RAM testing results, should I be worried?

MalVeauX

Contributor
Joined
Aug 6, 2020
Messages
110
Hrm,

I'm testing my ECC RAM at the moment. I've been running Memtest86 for a while now just to let it do it's thing. So far I'm on pass #5 after 18+ hours or so and it reports 0 (zero) errors. I had to run an older version (V4) because it's an old board (X8SIL-F) that doesn't support UEFI booting.

Memtest86_Pass_5_08092020.jpg


However, when I went to my event log on my motherboard via IPMI I found an event alert by chance just being nosy:

Memory_Uncorrectable_Error_09082020.jpg


I tried looking this up, but basically, this is a total real error that was not corrected by ECC. So my understanding is, this would have resulted in corruption or lost some data if it were not already backed up, correct?

I'm confused how Memtest didn't report and error, but the IPMI log shows an error (not corrected by ECC)?

DIMM4B, does that mean it's the DIMM 4 slot on the board to help identity which stick it is?

How would ZFS handle this on a mirror pool of data? Would it have caught it having a different checksum and heal, or would this have been a total bust where it was corrupted in the RAM and was written corrupted? I'm not sure how serious this is. It looks like I need different RAM though and that worries me.

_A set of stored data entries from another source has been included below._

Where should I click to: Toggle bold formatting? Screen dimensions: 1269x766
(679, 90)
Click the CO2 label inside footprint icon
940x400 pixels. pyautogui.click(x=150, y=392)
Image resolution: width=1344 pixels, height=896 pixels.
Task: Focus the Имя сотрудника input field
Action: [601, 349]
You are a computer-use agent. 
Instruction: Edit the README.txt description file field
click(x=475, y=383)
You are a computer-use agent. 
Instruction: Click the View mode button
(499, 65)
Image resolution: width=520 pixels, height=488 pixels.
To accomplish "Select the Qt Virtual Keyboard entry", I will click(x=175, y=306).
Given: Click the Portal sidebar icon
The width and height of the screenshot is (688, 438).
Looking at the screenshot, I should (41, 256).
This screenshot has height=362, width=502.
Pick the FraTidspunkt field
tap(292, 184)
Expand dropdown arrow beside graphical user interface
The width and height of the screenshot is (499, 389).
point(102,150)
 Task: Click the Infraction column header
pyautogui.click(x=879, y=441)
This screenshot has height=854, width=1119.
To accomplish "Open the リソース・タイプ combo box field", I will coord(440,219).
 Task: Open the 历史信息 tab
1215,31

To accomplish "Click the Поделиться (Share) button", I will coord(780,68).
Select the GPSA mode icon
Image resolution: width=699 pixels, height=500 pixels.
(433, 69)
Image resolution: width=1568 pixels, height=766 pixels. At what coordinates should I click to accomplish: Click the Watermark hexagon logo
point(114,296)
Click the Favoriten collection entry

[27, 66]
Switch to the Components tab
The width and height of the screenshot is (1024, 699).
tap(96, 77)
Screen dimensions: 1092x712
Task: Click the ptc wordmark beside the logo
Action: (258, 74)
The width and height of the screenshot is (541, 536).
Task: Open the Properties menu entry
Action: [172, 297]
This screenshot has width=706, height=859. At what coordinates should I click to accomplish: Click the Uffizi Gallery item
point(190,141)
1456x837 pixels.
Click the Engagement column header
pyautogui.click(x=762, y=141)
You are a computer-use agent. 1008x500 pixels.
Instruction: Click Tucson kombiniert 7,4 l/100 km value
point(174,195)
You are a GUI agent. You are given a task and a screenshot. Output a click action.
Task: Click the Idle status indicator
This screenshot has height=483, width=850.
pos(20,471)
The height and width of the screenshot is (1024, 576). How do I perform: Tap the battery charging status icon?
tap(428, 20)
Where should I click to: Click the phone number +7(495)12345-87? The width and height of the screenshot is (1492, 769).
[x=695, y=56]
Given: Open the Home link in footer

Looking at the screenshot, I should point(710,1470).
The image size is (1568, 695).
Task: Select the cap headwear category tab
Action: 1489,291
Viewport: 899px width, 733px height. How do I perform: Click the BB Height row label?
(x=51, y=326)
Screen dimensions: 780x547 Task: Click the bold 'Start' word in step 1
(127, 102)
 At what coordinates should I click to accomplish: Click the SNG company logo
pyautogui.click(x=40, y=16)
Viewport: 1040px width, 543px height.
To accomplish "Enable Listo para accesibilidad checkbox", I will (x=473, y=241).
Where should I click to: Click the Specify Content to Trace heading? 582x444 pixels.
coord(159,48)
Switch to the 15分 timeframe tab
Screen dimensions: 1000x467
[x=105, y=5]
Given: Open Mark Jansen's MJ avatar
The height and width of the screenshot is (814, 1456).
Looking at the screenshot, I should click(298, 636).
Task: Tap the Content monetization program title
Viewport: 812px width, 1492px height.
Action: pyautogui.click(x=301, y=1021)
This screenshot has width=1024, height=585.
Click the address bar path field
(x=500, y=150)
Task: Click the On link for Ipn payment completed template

This server is going to be housing media (our family pictures, movies, etc) to serve to a few client machines in the house. The data will be on mirrors, no parity stuff, strictly 1:1 mirrors. I'm not sure if the above means I shouldn't put data on this server yet, and figure out this error above, replace it entirely or what.

Thoughts?

Very best,
 

Redcoat

MVP
Joined
Feb 18, 2014
Messages
2,925
This thread may help understanding https://www.ixsystems.com/community/threads/memory-issues.60593/page-2#post-430822

You need the paid version of Memtest to specifically test the ECC function, but, even then, there may be specifics to your system that may mean that it doesn't provide usable results.

Your IPMI log report might suggest that your BIOS isn't inhibiting ECC error reporting though.

For detailed info on your log report and DIMM ID, I suggest you try contacting Supermicro support or maybe the sysadmin group on Reddit if there's nothing forthcoming here (or from a general Google search?...).

I looked at the quick ref guide and manual for your mobo - they don't identify any slot as "4B" unfortunately.
 

MalVeauX

Contributor
Joined
Aug 6, 2020
Messages
110
This thread may help understanding https://www.ixsystems.com/community/threads/memory-issues.60593/page-2#post-430822

You need the paid version of Memtest to specifically test the ECC function, but, even then, there may be specifics to your system that may mean that it doesn't provide usable results.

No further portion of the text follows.